» What this task involves:
Reproduce all of the following data verbatim, line for line.

» Supplied records:
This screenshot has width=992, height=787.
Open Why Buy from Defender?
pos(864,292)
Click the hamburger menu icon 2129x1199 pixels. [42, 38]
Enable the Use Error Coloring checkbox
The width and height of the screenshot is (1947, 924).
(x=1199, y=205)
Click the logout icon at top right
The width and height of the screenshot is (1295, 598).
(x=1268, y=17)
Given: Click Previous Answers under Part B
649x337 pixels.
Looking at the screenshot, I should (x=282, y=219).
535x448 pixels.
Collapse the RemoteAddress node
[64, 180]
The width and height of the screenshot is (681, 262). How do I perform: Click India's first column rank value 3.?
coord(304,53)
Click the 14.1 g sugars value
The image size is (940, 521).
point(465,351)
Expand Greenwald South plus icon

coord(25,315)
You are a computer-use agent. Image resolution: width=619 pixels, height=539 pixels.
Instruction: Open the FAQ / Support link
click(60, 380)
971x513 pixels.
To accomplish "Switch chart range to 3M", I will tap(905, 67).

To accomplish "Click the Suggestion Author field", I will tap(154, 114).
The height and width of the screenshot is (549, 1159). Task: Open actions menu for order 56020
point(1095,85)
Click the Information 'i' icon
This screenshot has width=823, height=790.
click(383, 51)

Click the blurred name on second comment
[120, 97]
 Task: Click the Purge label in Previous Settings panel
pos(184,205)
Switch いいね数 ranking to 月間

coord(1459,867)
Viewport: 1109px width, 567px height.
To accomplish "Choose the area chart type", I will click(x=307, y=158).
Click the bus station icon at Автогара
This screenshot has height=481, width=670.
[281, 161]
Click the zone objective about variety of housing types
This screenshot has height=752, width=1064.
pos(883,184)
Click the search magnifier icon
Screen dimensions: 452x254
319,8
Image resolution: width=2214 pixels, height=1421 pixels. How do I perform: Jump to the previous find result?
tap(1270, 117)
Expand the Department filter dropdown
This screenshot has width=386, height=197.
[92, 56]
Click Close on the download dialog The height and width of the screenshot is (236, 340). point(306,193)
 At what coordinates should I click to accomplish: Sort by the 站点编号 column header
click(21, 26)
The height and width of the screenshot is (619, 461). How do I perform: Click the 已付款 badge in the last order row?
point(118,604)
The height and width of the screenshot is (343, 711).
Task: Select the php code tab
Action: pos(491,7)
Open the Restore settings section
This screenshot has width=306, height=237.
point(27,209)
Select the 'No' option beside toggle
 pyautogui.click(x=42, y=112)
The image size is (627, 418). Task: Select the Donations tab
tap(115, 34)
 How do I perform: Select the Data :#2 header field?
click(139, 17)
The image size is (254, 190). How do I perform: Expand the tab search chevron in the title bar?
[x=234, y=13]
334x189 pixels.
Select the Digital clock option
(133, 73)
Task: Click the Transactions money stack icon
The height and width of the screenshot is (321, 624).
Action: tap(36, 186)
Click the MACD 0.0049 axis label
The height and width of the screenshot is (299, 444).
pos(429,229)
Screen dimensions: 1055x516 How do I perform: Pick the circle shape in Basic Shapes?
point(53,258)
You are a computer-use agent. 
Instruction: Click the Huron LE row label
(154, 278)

» The response:
This screenshot has width=992, height=787.
Open Why Buy from Defender?
pos(864,292)
Click the hamburger menu icon 2129x1199 pixels. [42, 38]
Enable the Use Error Coloring checkbox
The width and height of the screenshot is (1947, 924).
(x=1199, y=205)
Click the logout icon at top right
The width and height of the screenshot is (1295, 598).
(x=1268, y=17)
Given: Click Previous Answers under Part B
649x337 pixels.
Looking at the screenshot, I should (x=282, y=219).
535x448 pixels.
Collapse the RemoteAddress node
[64, 180]
The width and height of the screenshot is (681, 262). How do I perform: Click India's first column rank value 3.?
coord(304,53)
Click the 14.1 g sugars value
The image size is (940, 521).
point(465,351)
Expand Greenwald South plus icon

coord(25,315)
You are a computer-use agent. Image resolution: width=619 pixels, height=539 pixels.
Instruction: Open the FAQ / Support link
click(60, 380)
971x513 pixels.
To accomplish "Switch chart range to 3M", I will tap(905, 67).

To accomplish "Click the Suggestion Author field", I will tap(154, 114).
The height and width of the screenshot is (549, 1159). Task: Open actions menu for order 56020
point(1095,85)
Click the Information 'i' icon
This screenshot has width=823, height=790.
click(383, 51)

Click the blurred name on second comment
[120, 97]
 Task: Click the Purge label in Previous Settings panel
pos(184,205)
Switch いいね数 ranking to 月間

coord(1459,867)
Viewport: 1109px width, 567px height.
To accomplish "Choose the area chart type", I will click(x=307, y=158).
Click the bus station icon at Автогара
This screenshot has height=481, width=670.
[281, 161]
Click the zone objective about variety of housing types
This screenshot has height=752, width=1064.
pos(883,184)
Click the search magnifier icon
Screen dimensions: 452x254
319,8
Image resolution: width=2214 pixels, height=1421 pixels. How do I perform: Jump to the previous find result?
tap(1270, 117)
Expand the Department filter dropdown
This screenshot has width=386, height=197.
[92, 56]
Click Close on the download dialog The height and width of the screenshot is (236, 340). point(306,193)
 At what coordinates should I click to accomplish: Sort by the 站点编号 column header
click(21, 26)
The height and width of the screenshot is (619, 461). How do I perform: Click the 已付款 badge in the last order row?
point(118,604)
The height and width of the screenshot is (343, 711).
Task: Select the php code tab
Action: pos(491,7)
Open the Restore settings section
This screenshot has width=306, height=237.
point(27,209)
Select the 'No' option beside toggle
 pyautogui.click(x=42, y=112)
The image size is (627, 418). Task: Select the Donations tab
tap(115, 34)
 How do I perform: Select the Data :#2 header field?
click(139, 17)
The image size is (254, 190). How do I perform: Expand the tab search chevron in the title bar?
[x=234, y=13]
334x189 pixels.
Select the Digital clock option
(133, 73)
Task: Click the Transactions money stack icon
The height and width of the screenshot is (321, 624).
Action: tap(36, 186)
Click the MACD 0.0049 axis label
The height and width of the screenshot is (299, 444).
pos(429,229)
Screen dimensions: 1055x516 How do I perform: Pick the circle shape in Basic Shapes?
point(53,258)
You are a computer-use agent. 
Instruction: Click the Huron LE row label
(154, 278)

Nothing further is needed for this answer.